## REQUIRED ACTION 1:
Decide whether each statement below agrees with the passage on Abdurraqib's reading. For each, answer yes or no and quote the words of the passage that settle it. (a) He began with his poem "Prestige." (b) He reflected on what was said after each reading. (c) He said he still uses violence to show male affection.
## REQUIRED ACTION 2:
According to the passage on Abdurraqib's reading, in which state did he find the liberal breed of "racism" most offensive?
## REQUIRED ACTION 3:
From the passage on Abdurraqib's reading, extract everything from "His juxtaposition of" down to "and his brother.".
====== DOCUMENT PASSAGE ======
His juxtaposition of humor with anger, fear, sorrow and pain can be a beautifully transparent vessel into introspection of self in tandem with connection of a community. It required the audience to listen between the words, between the lines of spoken poetry to arrive at their own destination of understanding.
He read from each of his books, starting with his poem “Prestige” and ending with sections from “On the performance of softness,” an essay from his expected book They Don’t Dance No Mo.’ While he read, Abdurraqib swayed from left to right, right from wrong, present to past as he invited the audience into the tender and intimate moments of his life, from his failed marriage, to his crush on a boy at school, to the complicated relationship of him and his brother.
When reading from his unreleased essay “On the performance of softness,” he bounced on the balls of his feet at moments, unpacking black masculinity and its frequent intersection with violence as a coping mechanism for showing male affection. It’s a practice Abdurraqib acknowledged as toxic and one he said he doesn’t engage in anymore since his high school years. As an audience member looking in, it was clear to see that violence served as something to shield himself from the judgment of the world and protect him from someone he loved but didn’t know how to show it after pervasive loss and trauma.
“I haven’t said I love you to anyone out loud since my mother died,” Abdurraqib read from the essay. “I have no language for affection. But I do know how to throw a fist the way my father taught me some years ago when he took my hand and his and curled my fingers gently into my palm. This is another type of romance I suppose the rules of engagement have handed down from a man who learned them from a man before him.”
As he read, his eyes stayed glued to the page, unless he was making a joke of some sort, either within the piece or interjecting it at present. His work delved into the liberal breed of “racism” that he has encountered almost everywhere, but offensively so in Connecticut. It’s a breed that cropped up in what author Robin DiAngelo unpacks with the term white fragility and understanding how that fragility leads to white people victimizing themselves and being unwilling or unable to acknowledge their own racism. People of color are still separate but not equal today in the disenfranchisement of their voting, disparate access to health care, lower median salary/wage comparable to their white coworkers, real estate discrimination and more.
After each time Abdurraqib read, he didn’t reflect on what was said. Rather, he allowed the reader to do that for himself in the silent cadences between his words before moving on to another chapter of his life and a new fold of pop culture.
====== RECORDS ======
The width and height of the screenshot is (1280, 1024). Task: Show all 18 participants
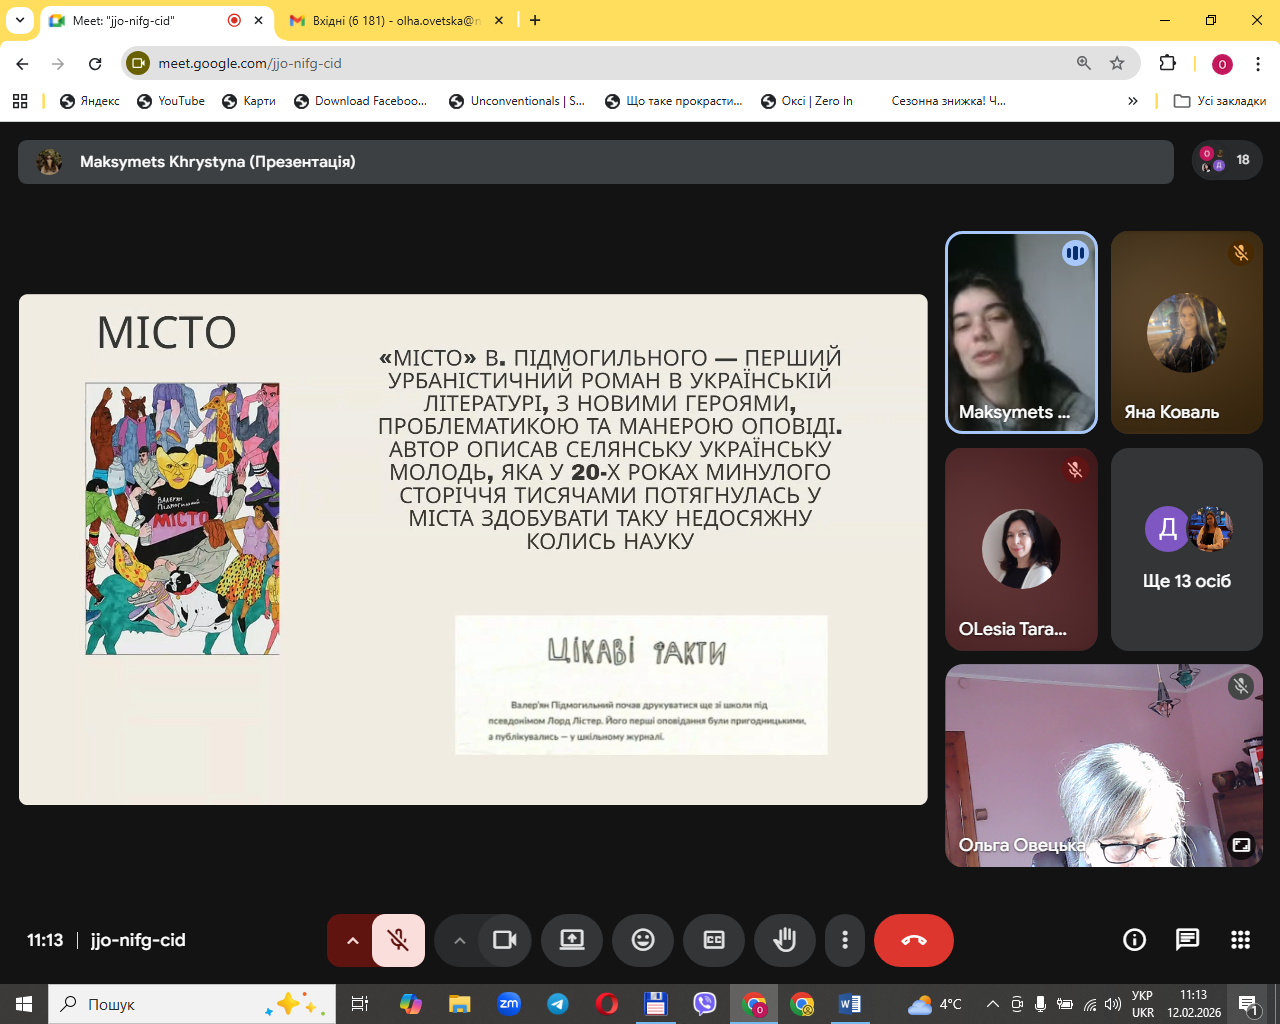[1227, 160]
======
====== RECORDS ======
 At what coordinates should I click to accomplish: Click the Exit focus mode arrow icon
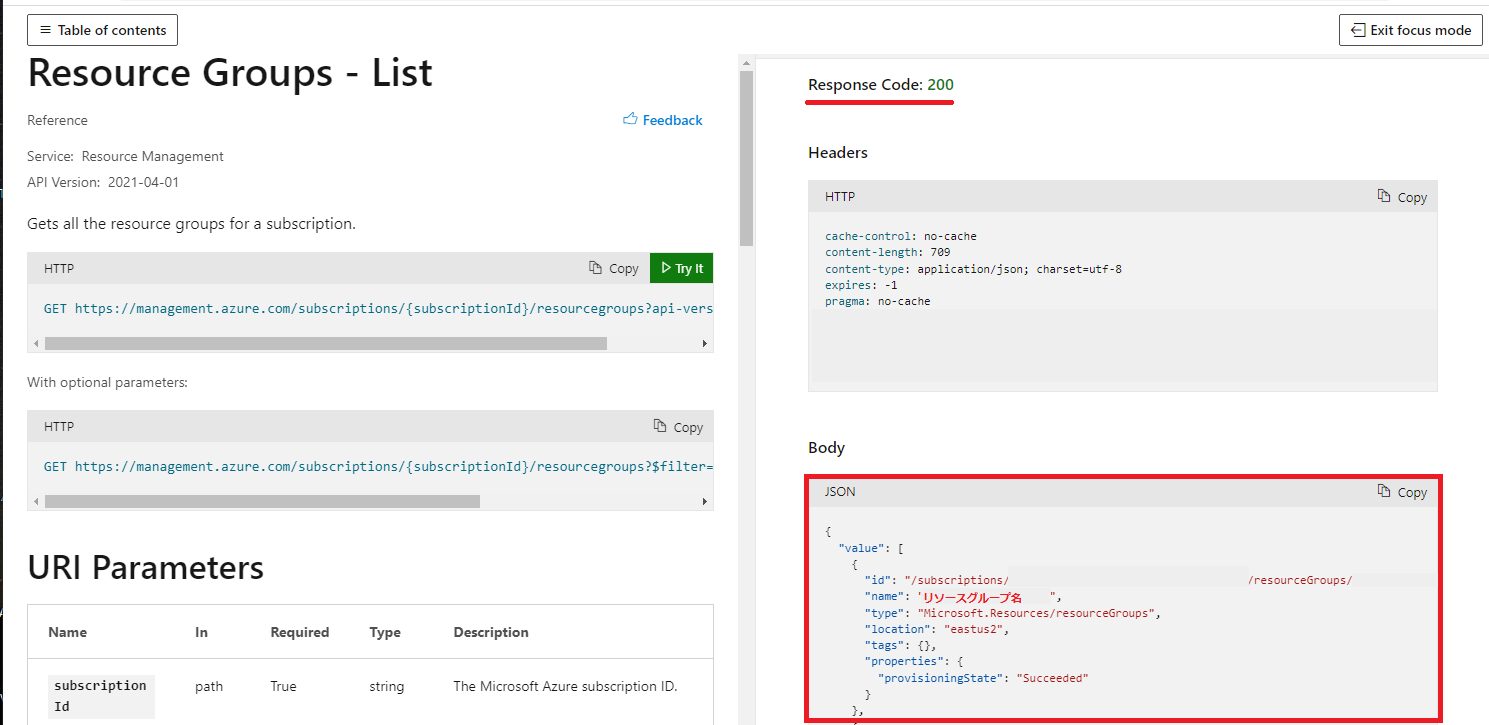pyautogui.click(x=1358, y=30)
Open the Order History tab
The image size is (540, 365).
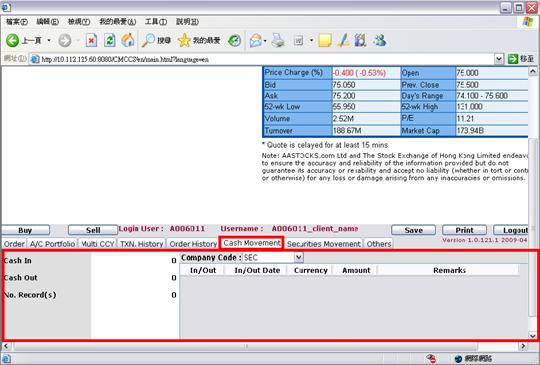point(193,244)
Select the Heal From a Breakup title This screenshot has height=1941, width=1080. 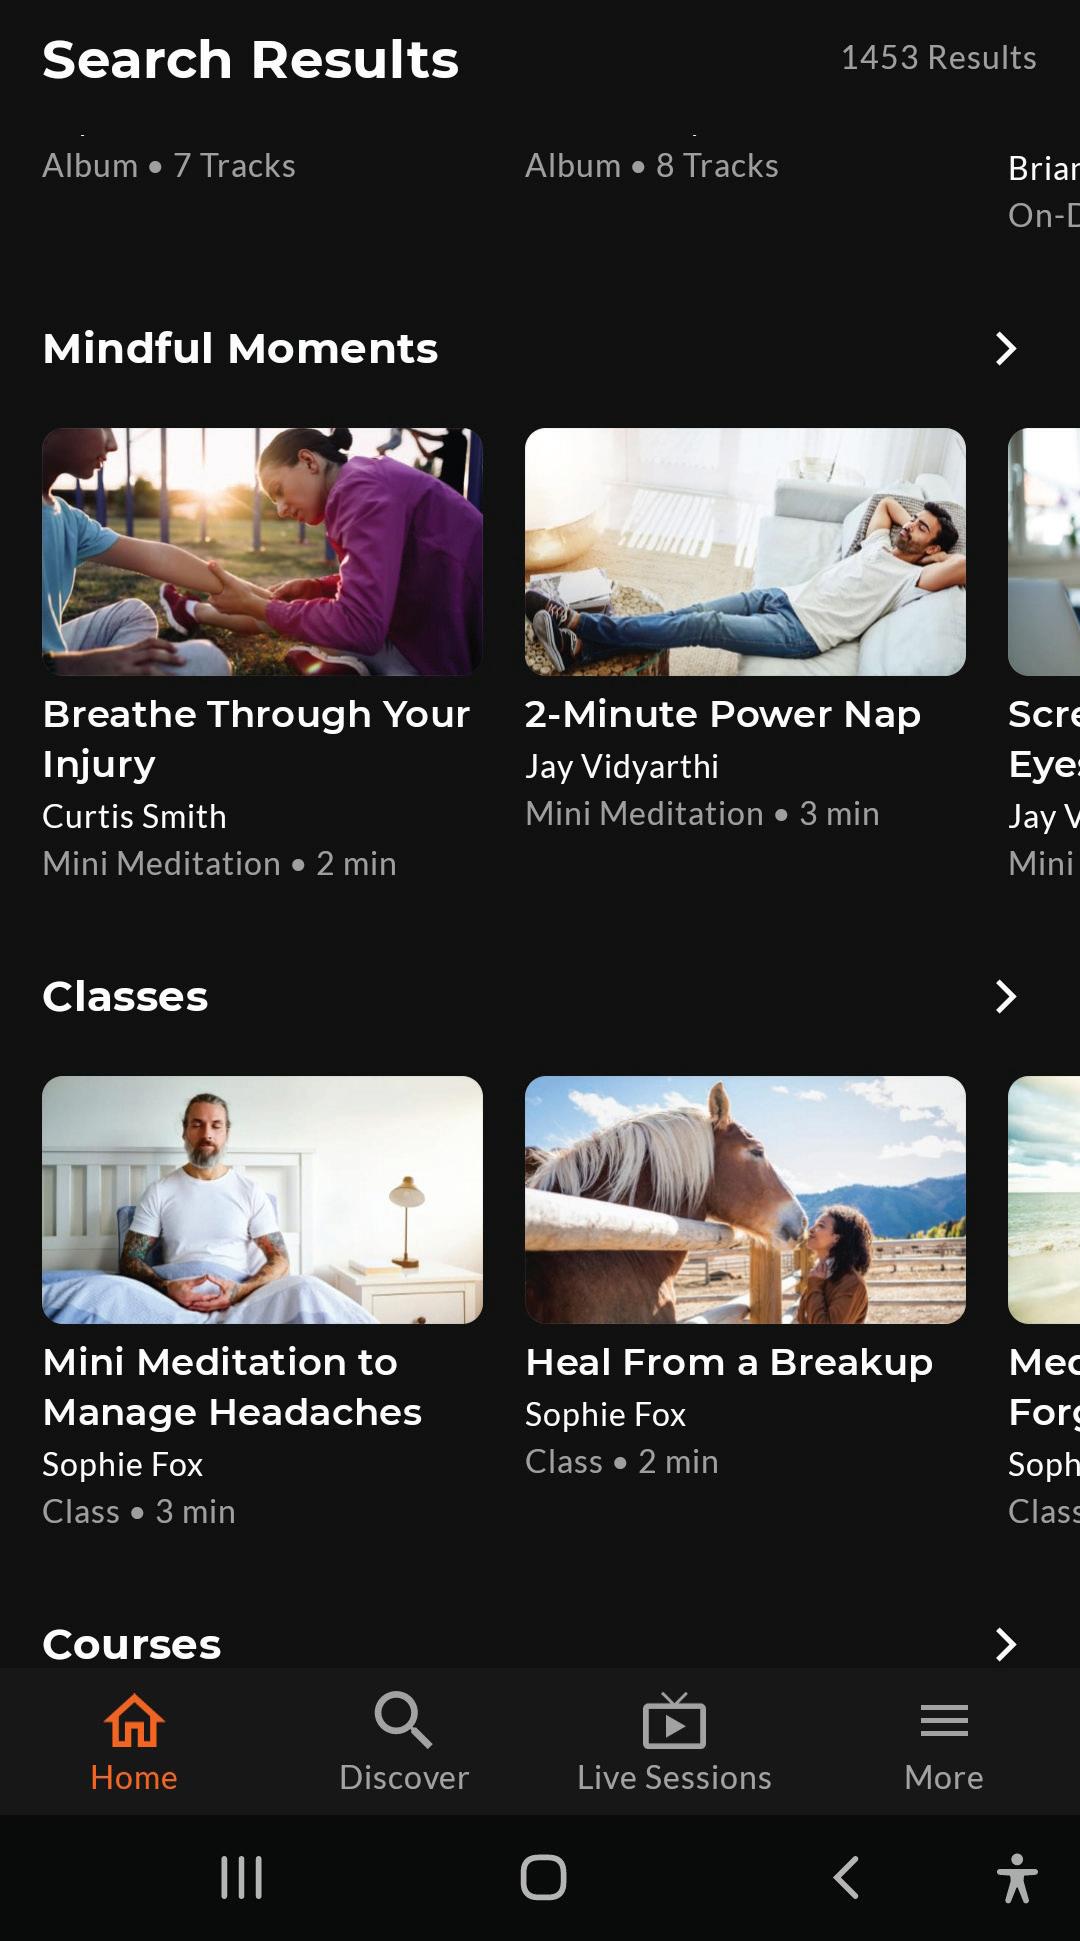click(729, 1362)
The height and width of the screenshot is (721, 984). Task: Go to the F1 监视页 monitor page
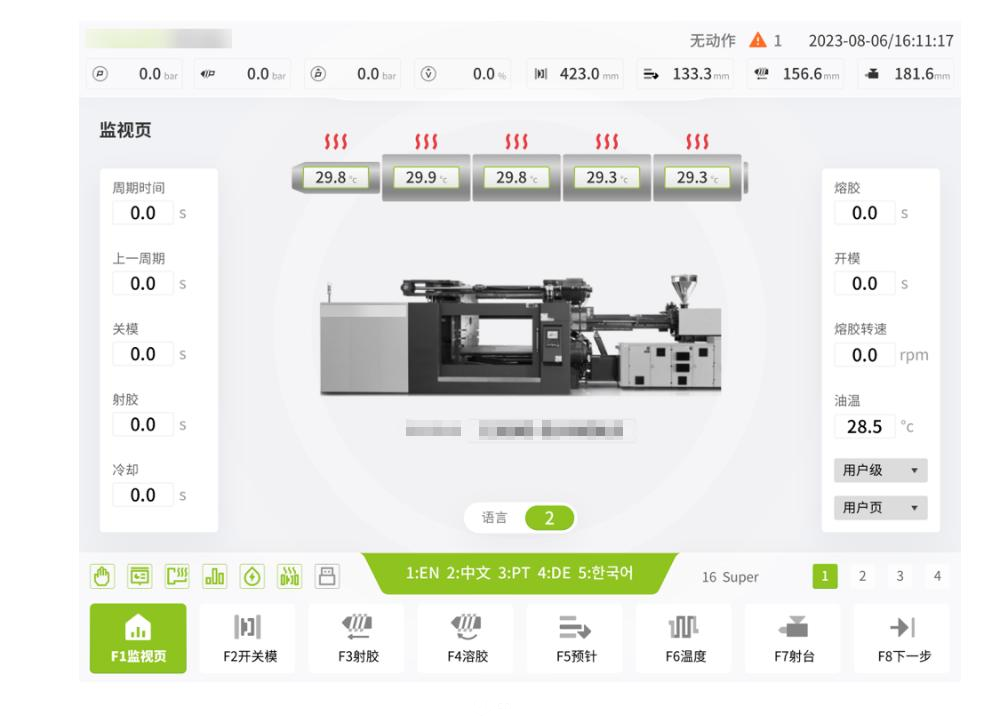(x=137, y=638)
======
## RESPONSE AREA 1:
(a) Yes: "starting with his poem “Prestige”"
(b) No: "After each time Abdurraqib read, he didn’t reflect on what was said."
(c) No: "one he said he doesn’t engage in anymore since his high school years"

## RESPONSE AREA 2:
Connecticut.

## RESPONSE AREA 3:
His juxtaposition of humor with anger, fear, sorrow and pain can be a beautifully transparent vessel into introspection of self in tandem with connection of a community. It required the audience to listen between the words, between the lines of spoken poetry to arrive at their own destination of understanding.
He read from each of his books, starting with his poem “Prestige” and ending with sections from “On the performance of softness,” an essay from his expected book They Don’t Dance No Mo.’ While he read, Abdurraqib swayed from left to right, right from wrong, present to past as he invited the audience into the tender and intimate moments of his life, from his failed marriage, to his crush on a boy at school, to the complicated relationship of him and his brother.